In 2006, Eurazeo stepped up its European expansion through the acquisition of operators present in European markets. That year, it acquired Europcar Europe's number one car rental company, 2006; in 2007, it acquired APCOA Parking, the European leader in parking lot management; and much later, in 2016, it acquired Grape Hospitality, manager of 87 hotels in eight European countries.

In 2006, Eurazeo acquired 20% of Banca Leonardo, an Italian bank focused on the Italian private equity market, and created Euraleo, a 50/50 joint-venture. Eurazeo Co-Investment Partners was created and Fraikin Group was sold to CVC Capital Partners.

In 2009, Eurazeo sold its Danone shares through the issuance of bonds exchangeable for shares.

In 2010, Eurazeo acquired Fonroche Énergie, and sold B&B Hotels to Carlyle.

Through the acquisition of OFI Private Equity Capital, Eurazeo created the "Eurazeo PME" division which took over the companies initially controlled by OFI Private Equity Capital. Jointly with Bridgepoint, Eurazeo acquired Foncia. Eurazeo sold all its shares in Ipsos (via the holding company LT Participations), then acquired 3S Photonics and Moncler. Between 2012 and 2014, Eurazeo sold Rexel in stages.

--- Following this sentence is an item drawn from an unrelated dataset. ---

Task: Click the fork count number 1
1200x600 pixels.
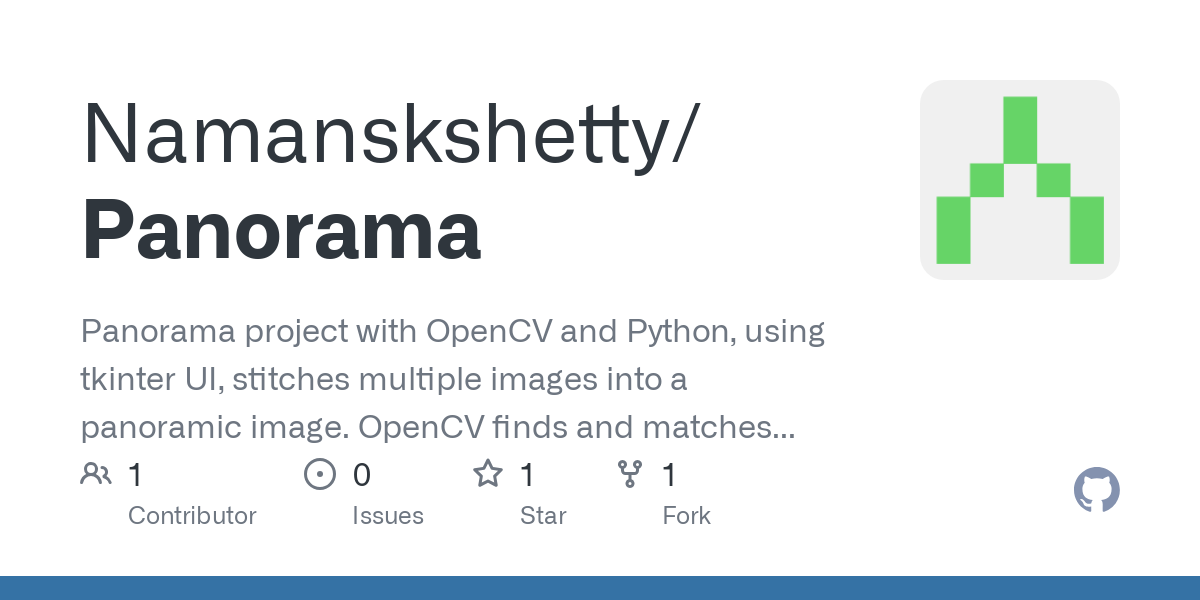Action: coord(670,475)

In 2013, Eurazeo sold its entire holding in Edenred, then acquired IES and Péters Surgical. In 2016, the brands Carambar, Terry's, Kréma, La Pie qui Chante, Malabar, Vichy Pastilles, Suchard chocolates, and Poulain chocolate were acquired by Eurazeo from Mondelez International with the brands subsequently being grouped under the brand name Carambar & Co to create a new confectionery group.

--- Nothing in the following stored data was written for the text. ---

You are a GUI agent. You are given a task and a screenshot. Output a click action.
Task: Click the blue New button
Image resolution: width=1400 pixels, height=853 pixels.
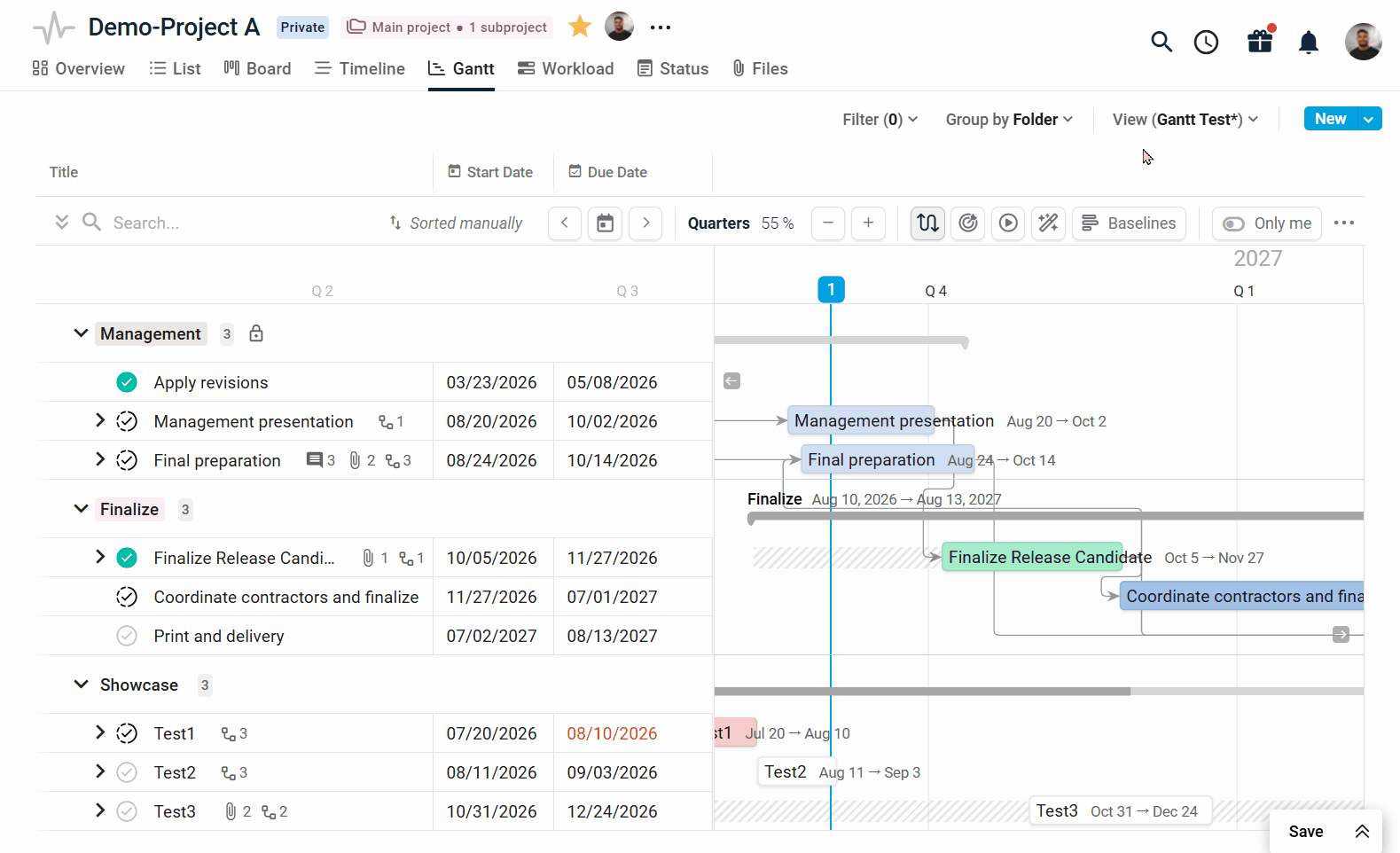(1330, 119)
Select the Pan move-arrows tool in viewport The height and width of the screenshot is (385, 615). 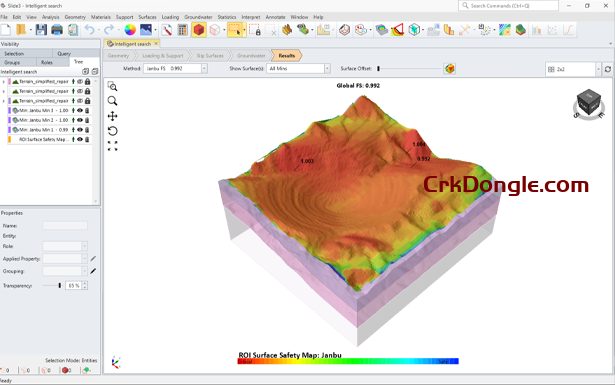113,116
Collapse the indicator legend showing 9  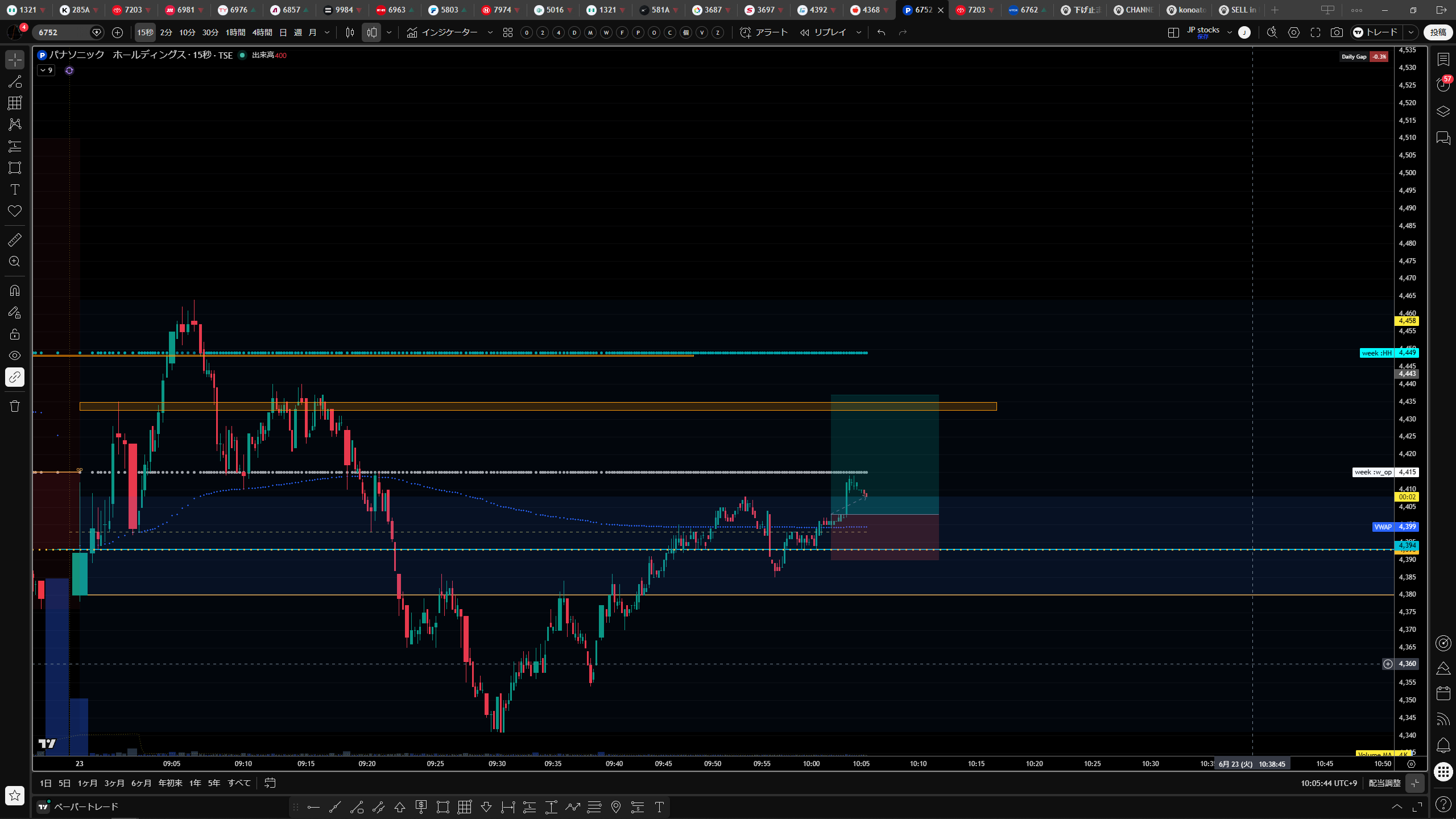tap(46, 71)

On 29 November 2017, Eurazeo invested close to €100 million in Rhône Group, a US and UK investment firm, for 30% of the company's capital. One month later, on 29 December 2017, Eurazeo announced the acquisition of a 70% interest in Idinvest Partners, thereby doubling the amount of its assets under management, from €8 billion to €16 billion. These two large-scale acquisitions coincided with Virginie Morgon's full assumption of office at the head of the company on 19 March 2018. Patrick Sayer had led Eurazeo for fifteen years.

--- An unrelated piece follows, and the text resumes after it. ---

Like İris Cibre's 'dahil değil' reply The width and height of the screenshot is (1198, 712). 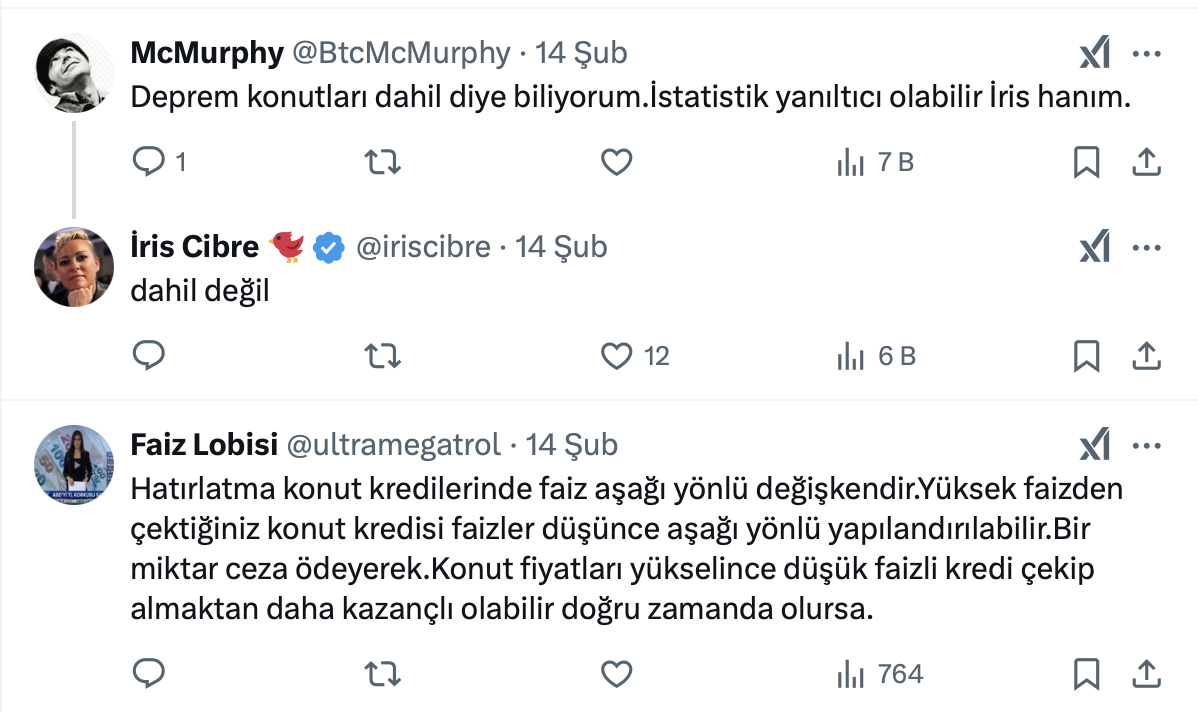tap(617, 355)
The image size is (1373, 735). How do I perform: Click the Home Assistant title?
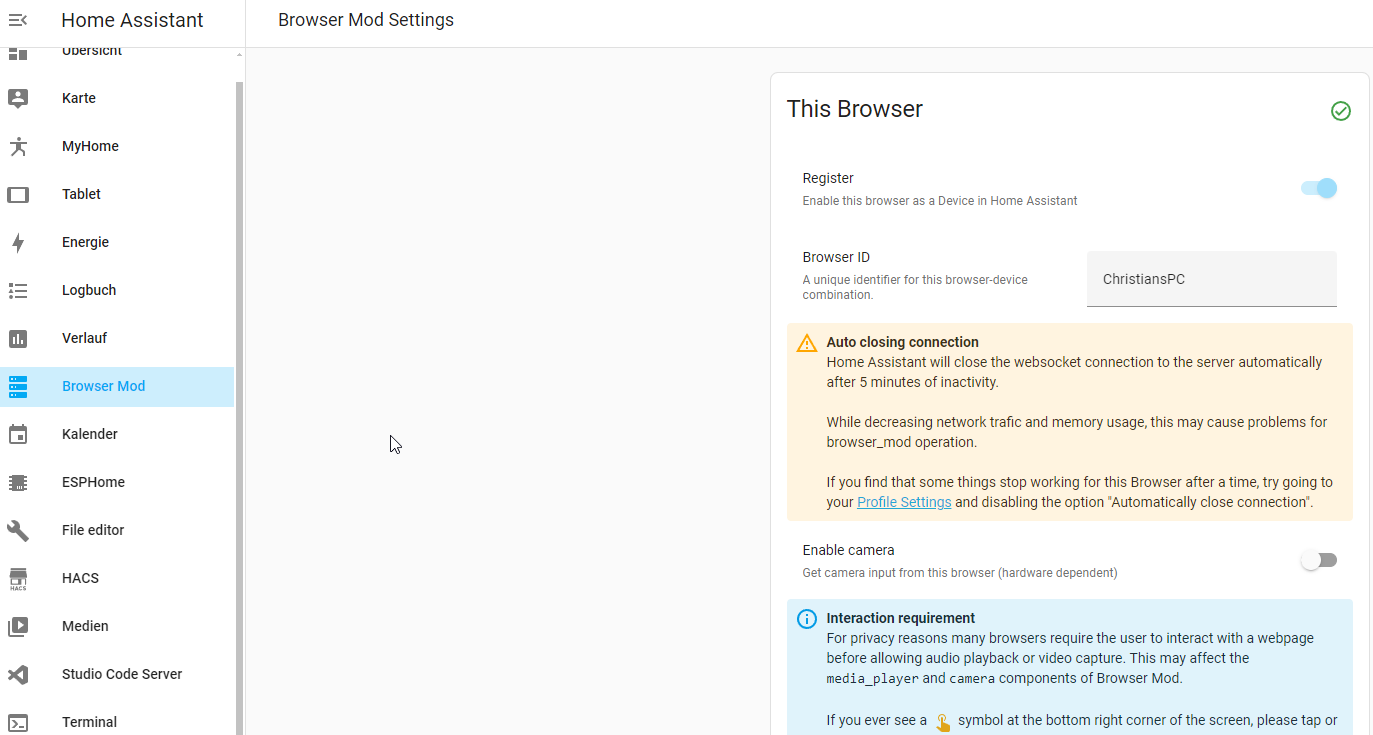click(132, 20)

In 2017, Eurazeo acquired Dominion Web Solutions, a software provider to commercial and recreational dealers. Eurazeo then acquired IberChem, a Spanish manufacturer of perfumes and fragrances in emerging markets. Following on from this, the acquisition of a majority interest in Nest Fragrances was announced in November 2017. At the same time Eurazeo's subsidiary, Novacap, acquired Chemoxy (United Kingdom) then Produits Chimiques et Auxiliaires de Synthèse (PCAS), two chemical groups. In December 2021 it was announced that Eurazeo had acquired majority ownership and operational control of the consumer goods firm Beekman 1802 of Schenectady, New York. Beekman 1802 was founded by Josh Kilmer-Purcell and Dr. Brent Ridge known as the Beekman Boys who will retain creative and brand control.